> Work to complete: In the entries below, count each line where "computer" appears. Give the total and nothing more.

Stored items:
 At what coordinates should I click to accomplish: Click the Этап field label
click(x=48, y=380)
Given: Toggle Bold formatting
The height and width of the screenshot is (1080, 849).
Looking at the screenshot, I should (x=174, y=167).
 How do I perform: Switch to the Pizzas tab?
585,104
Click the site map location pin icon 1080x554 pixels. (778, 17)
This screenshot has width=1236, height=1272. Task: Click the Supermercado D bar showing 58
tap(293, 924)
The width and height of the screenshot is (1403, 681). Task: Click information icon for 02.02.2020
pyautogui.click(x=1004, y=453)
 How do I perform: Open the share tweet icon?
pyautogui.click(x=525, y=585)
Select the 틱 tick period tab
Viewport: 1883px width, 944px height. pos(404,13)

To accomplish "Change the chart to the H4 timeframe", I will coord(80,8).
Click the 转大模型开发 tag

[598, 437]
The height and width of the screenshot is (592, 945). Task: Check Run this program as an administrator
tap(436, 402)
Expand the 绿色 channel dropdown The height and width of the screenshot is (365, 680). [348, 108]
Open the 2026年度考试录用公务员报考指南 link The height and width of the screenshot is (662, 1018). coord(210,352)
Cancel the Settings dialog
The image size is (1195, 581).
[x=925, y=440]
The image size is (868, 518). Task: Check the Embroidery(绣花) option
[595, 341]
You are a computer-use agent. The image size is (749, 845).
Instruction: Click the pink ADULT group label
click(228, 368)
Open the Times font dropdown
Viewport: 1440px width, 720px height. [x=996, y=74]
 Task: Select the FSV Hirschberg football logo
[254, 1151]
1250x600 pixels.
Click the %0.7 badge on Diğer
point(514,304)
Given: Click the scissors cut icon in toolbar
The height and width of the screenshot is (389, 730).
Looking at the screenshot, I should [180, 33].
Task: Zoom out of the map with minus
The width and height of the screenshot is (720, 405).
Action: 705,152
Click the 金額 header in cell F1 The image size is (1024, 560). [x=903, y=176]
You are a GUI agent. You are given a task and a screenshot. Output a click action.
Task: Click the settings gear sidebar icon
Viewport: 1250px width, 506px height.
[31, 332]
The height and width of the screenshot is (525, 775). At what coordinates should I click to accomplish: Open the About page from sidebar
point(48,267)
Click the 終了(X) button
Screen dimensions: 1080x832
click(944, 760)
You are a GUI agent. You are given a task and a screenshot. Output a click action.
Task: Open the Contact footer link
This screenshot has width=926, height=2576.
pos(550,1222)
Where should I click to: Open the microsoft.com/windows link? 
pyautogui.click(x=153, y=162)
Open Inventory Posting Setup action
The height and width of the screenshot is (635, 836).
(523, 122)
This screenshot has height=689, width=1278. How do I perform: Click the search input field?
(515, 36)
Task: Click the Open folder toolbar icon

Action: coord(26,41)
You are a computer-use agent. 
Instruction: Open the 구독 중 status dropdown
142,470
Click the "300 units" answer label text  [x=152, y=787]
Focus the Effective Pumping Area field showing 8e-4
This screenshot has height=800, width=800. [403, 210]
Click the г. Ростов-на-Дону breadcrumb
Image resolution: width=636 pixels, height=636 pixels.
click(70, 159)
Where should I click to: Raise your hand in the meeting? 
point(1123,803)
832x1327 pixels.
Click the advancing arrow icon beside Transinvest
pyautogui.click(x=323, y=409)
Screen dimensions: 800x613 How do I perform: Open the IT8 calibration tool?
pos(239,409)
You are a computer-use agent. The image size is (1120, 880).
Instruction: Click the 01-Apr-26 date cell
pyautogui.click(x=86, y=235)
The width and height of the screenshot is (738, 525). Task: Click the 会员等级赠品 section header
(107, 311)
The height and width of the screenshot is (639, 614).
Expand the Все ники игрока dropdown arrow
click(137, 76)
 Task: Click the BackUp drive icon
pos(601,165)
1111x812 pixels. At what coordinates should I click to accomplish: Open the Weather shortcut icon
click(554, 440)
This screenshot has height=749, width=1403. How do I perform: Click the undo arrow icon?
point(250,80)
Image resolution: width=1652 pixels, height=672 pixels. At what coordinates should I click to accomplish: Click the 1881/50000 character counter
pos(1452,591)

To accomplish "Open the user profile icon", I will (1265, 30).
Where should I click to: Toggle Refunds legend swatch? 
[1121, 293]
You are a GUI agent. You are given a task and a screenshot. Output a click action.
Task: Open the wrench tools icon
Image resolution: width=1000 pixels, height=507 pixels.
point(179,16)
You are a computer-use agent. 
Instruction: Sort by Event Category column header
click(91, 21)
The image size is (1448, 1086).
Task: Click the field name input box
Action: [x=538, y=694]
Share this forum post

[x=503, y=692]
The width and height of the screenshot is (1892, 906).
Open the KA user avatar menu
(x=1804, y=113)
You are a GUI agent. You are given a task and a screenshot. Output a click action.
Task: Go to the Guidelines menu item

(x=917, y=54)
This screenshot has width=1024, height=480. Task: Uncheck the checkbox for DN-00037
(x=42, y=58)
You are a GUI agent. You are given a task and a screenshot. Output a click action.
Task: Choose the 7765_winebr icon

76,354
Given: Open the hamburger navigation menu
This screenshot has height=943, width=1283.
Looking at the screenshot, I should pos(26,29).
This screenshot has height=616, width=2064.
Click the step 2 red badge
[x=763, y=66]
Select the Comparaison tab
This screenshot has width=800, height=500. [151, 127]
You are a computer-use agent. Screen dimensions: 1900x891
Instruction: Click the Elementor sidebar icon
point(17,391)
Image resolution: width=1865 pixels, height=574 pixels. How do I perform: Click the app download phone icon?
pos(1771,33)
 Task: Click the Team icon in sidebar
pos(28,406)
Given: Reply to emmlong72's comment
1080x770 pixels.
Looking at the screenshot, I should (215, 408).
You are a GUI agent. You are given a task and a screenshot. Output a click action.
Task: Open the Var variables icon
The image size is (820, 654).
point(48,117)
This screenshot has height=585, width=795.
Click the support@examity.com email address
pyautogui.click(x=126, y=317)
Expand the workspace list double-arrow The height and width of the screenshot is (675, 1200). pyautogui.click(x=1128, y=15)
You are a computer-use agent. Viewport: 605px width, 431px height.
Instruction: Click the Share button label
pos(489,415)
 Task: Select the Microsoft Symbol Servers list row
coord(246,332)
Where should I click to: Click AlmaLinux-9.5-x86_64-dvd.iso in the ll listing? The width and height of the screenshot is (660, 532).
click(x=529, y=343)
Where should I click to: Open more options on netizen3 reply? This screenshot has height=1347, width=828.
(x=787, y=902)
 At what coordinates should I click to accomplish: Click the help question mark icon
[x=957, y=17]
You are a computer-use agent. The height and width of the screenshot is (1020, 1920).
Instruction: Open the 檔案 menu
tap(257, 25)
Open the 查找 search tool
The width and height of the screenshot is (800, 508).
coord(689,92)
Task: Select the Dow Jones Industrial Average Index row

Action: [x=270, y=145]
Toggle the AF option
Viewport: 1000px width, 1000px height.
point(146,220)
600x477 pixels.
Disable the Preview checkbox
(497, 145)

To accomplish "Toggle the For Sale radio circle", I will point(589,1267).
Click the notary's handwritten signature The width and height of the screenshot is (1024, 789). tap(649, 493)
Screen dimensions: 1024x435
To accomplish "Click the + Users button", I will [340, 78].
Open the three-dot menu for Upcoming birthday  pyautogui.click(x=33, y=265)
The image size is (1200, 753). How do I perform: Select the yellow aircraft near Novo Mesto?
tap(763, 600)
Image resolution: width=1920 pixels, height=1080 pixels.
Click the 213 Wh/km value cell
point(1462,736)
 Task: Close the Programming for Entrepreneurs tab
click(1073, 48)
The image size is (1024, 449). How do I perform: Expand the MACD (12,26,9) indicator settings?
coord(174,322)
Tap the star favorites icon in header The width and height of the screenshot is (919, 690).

> Problem solution: 7